We must invoke imagination. Traditional apologetics puts people in a defensive position in order to defend the position they’re arguing. And what about the defensive stance of the interlocutor or “prospective captive” (as Kierkegaard calls it)? It’s the nature of rational apologetics to argue. And there is a place for providing logical reasoning for our beliefs. But if that’s all we’re seeking, we’ve failed before we’ve started. Yes, the human experience craves knowledge. But it also craves beauty and empathy. We were designed to share both knowledge and feelings so we could be understood and heard in creative ways, such as using literary language in poetry, story, song and comedy. Aesthetic (imaginative) apologetics—what the great communicators of history have always done, starting with Aesop’s fables, Jesus’s parables, the stories of Plato, Hesiod, Homer, Augustine, Ovid, Virgil, Horace, Bunyan, as well as the plays of Shakespeare, to Dostoevsky, Tolstoy, Chesterton, C.S. Lewis, and Wangerin, Jr.—must rule alongside of rational apologetics just like a beautiful queen reigns with her righteous king.
Consider the advice of Blaise Pascal on the matter of the art of apologetics:
“When we want to correct someone usefully and show him he is wrong, we must see from what point of view he is approaching the matter, for it is usually right from that point of view, and we must admit this, but show him the point of view from which it is wrong. This will please him, because he will see that he was not wrong but merely failed to see every aspect of the question.”[1]
Empathizing with a person’s perspective or understanding a person’s point of view (or worldview) is key in helping him see contrasting perspectives, points of view or worldviews. Direct attacks will only put the person on the defensive. Change or conversion must come about “by the indirect method.”
Listen from the master of dialectical methods, Søren Kierkegaard:
“A direct attack only strengthens a person in his illusion and, at the same time embitters him. There is nothing that requires such gentle handling as an illusion, if one wishes to dispel it. If anything prompts the perspective captive to set his will in opposition, all is lost. And this is what a direct attack achieves, and it implies moreover the presumption of requiring a man to make to another person, or in his presence, an admission which can make most profitably to himself privately. This is what is achieved by the indirect method, which, loving and serving the truth, arranges everything dialectically for the prospective captive, and then shyly withdraws (for love is always shy), so as not to witness the admission which he makes to himself alone before God—that he has lived hitherto in an illusion.
“The religious writer must, therefore, first get into touch with men. That is, he must begin with aesthetic achievement….

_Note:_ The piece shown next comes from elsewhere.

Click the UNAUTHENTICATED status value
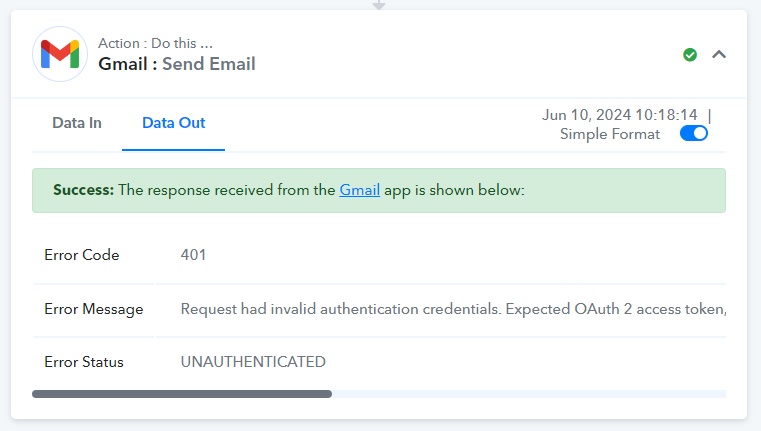The height and width of the screenshot is (431, 761). 253,362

“That if real success is to attend the effort to bring a man to a definite position, one must first of all take pains to find [him] where he is and begin there.
“This is the secret of the art of helping others. Anyone who has not mastered this is himself deluded when he proposes to help others.”[2]
In order to invoke imagination, we must break free from the contempt of illusion by appealing to the wondrous child within. Doubt is the current condition; impartiality is the preferred attitude; familiarity—the hackneyed cavity; and so the method is to strike the “nerve of novelty” (as Chesterton poetically puts it), in order to achieve the goal of being winsome, like a fetching story:
“In order to strike, in the only sane or possible sense, the note of impartiality, it is necessary to touch the nerve of novelty. I mean that in one sense we see things fairly when we see them first. That, I may remark in passing is why children generally have very little difficulty about the dogmas of the Church. But the Church, being a highly practical thing for working and fighting, is necessarily a thing for men and not merely for children. There must be in it for working purposes a great deal of tradition, of familiarity, and even of routine. So long as its fundamentals are sincerely felt, this may even be the saner condition. But when its fundamentals are doubted, as at the present, we must try to recover the candour and wonder of the child; the unspoilt realism and objectivity of innocence. Or if we cannot do that, we must try at least to shake off the cloud of mere custom and see the thing as new, if only be seeing it as unnatural. Things that may well be familiar so long as familiarity breeds affection had much better become unfamiliar when familiarity breeds contempt. For in connection with things so great as are here considered, whatever our view of them, contempt must be a mistake. Indeed contempt must be an illusion. We must invoke the most wild and soaring sort of imagination; the imagination that can see what is there.”[3]
On the topic of aesthetic apologetics or imaginative apologetics, Pascal, Kierkegaard and Chesterton complement each other. Pascal talks about empathizing with others and engaging them indirectly to bypass inexorable argumentation. Kierkegaard like a concerned psychologist sees the need to start by appealing to people’s aesthetics and thus disarming their intellectual defenses via the indirect method. And lastly, Chesterton reminds us of the human experience to be won over by the novelty of the human imagination.
[1] Pascal, Pensées, §701.
[2] Søren Kierkegaard, A Kierkegaard Anthology, ed. Robert Bretall (Princeton, NJ: Princeton University Press, 1946), 332-333.
[3] G. K. Chesterton, The Everlasting Man (Mineola, NY: Dover, 2007), 10.